Die ursprüngliche Idee sah vor, dass der externe Investor Paeschke GmbH eine Kindertagesstätte für maximal sechs Gruppen und somit bis zu 120 Kinder bauen sollte. Die Stadt Leverkusen hätte diese Einrichtung dann zurückgemietet, falls sich kein freier Träger für den Betrieb gefunden hätte. Nach einem intensiven Austausch mit dem Bauunternehmen wurden die Planungen jedoch eingestellt.
Oberbürgermeister Stefan Hebbel erläuterte die Gründe für diesen Schritt: „Die prognostizierten Baukosten vor Ort seien allerdings so hoch, dass sich die Mietkosten für die Stadt vor allem im Haushaltssicherungskonzept nicht darstellen lassen.“ Diese Einschätzung führte zur Notwendigkeit, die ursprünglichen Vorhaben an der Weinhäuser Straße zu überdenken.
Die hohen Baukosten und die daraus resultierenden Mietforderungen hätten eine erhebliche Belastung für den städtischen Haushalt bedeutet. Insbesondere im Kontext des Haushaltssicherungskonzepts erwiesen sich die veranschlagten Ausgaben als unvereinbar mit den finanziellen Möglichkeiten der Kommune. Eine Rückmietung der Kita durch die Stadt Leverkusen wäre unter diesen Umständen nicht zu verantworten gewesen.
Trotz des Stopps der bisherigen Pläne soll der Standort an der Weinhäuser Straße in Hitdorf nicht aus den Augen verloren werden. Die Stadtverwaltung prüft nun Alternativen, die den sozialen Anforderungen und Bedürfnissen des Stadtteils Hitdorf sowie der gesamten Stadt Leverkusen gerecht werden können. Ziel ist es, eine Lösung zu finden, die den Bedarf an Betreuungsplätzen berücksichtigt und gleichzeitig finanziell tragfähig ist.

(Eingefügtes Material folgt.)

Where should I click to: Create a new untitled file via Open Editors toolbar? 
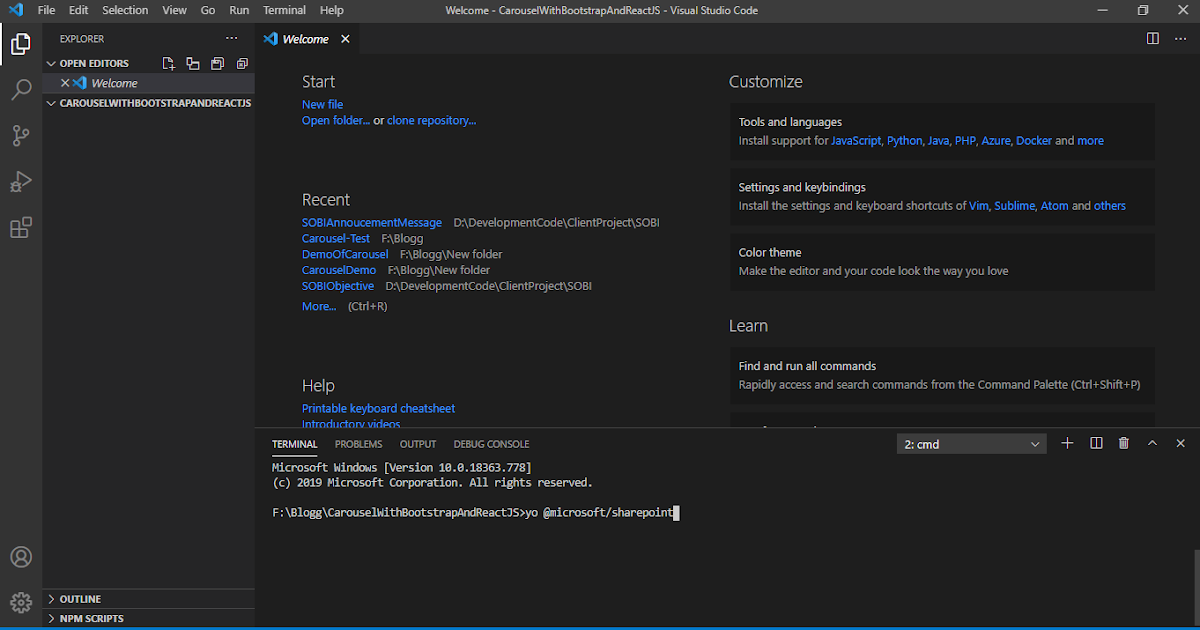168,63
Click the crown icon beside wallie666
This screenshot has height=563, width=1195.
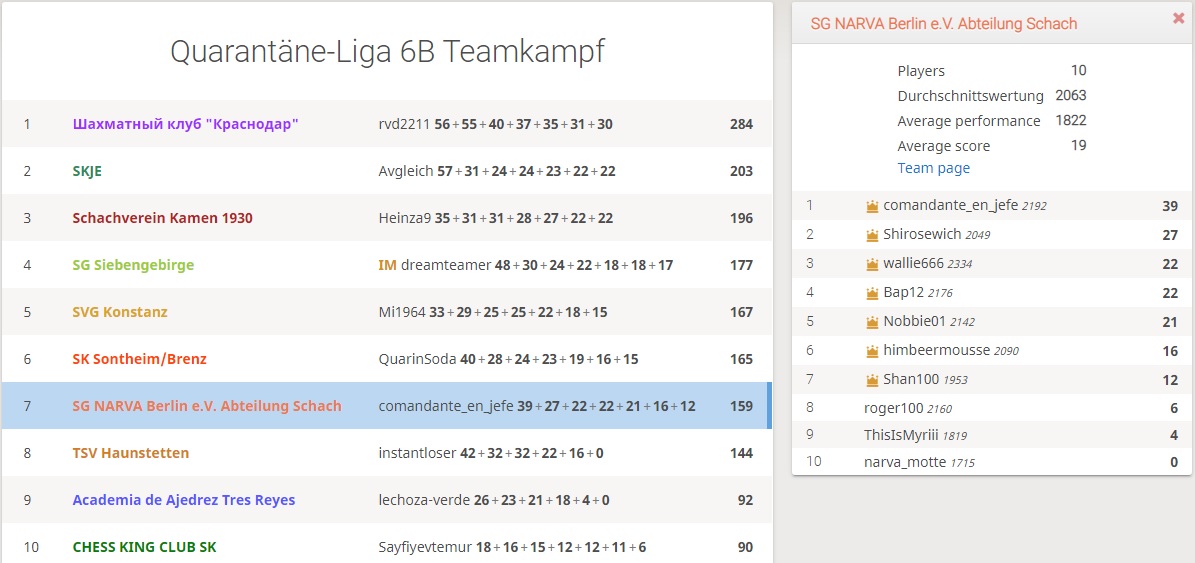(x=872, y=264)
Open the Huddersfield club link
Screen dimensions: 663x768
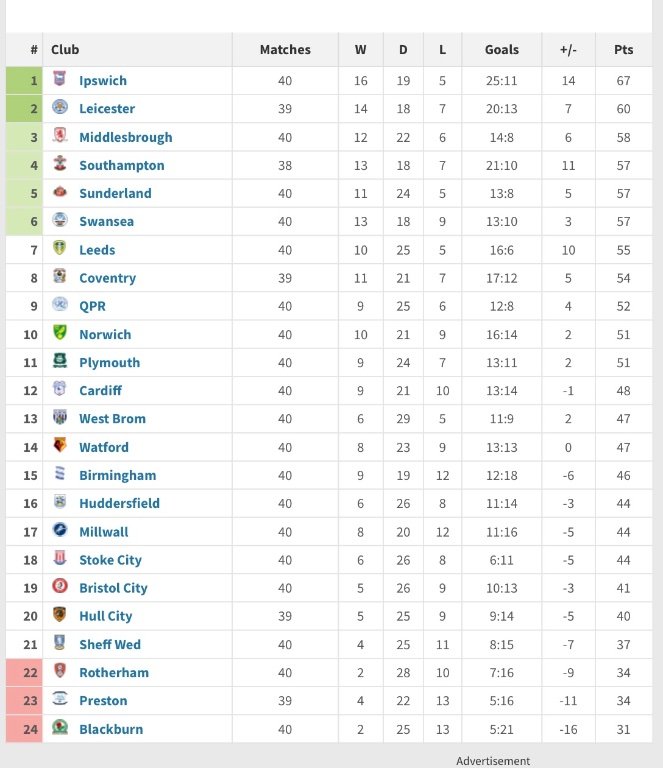[119, 504]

Die Versorgung mit ausreichenden Kita-Plätzen in Leverkusen bleibt für Oberbürgermeister Stefan Hebbel und die Verwaltungsspitze weiterhin prioritär. Die Entscheidung an der Weinhäuser Straße unterstreicht die Notwendigkeit, bei der Schaffung neuer Betreuungsangebote sowohl den Bedarf der Leverkusenerinnen und Leverkusener als auch die finanziellen Rahmenbedingungen der Stadt im Blick zu behalten. Die Stadt ist weiterhin bestrebt, die Versorgung mit ausreichenden Kita-Plätzen sicherzustellen.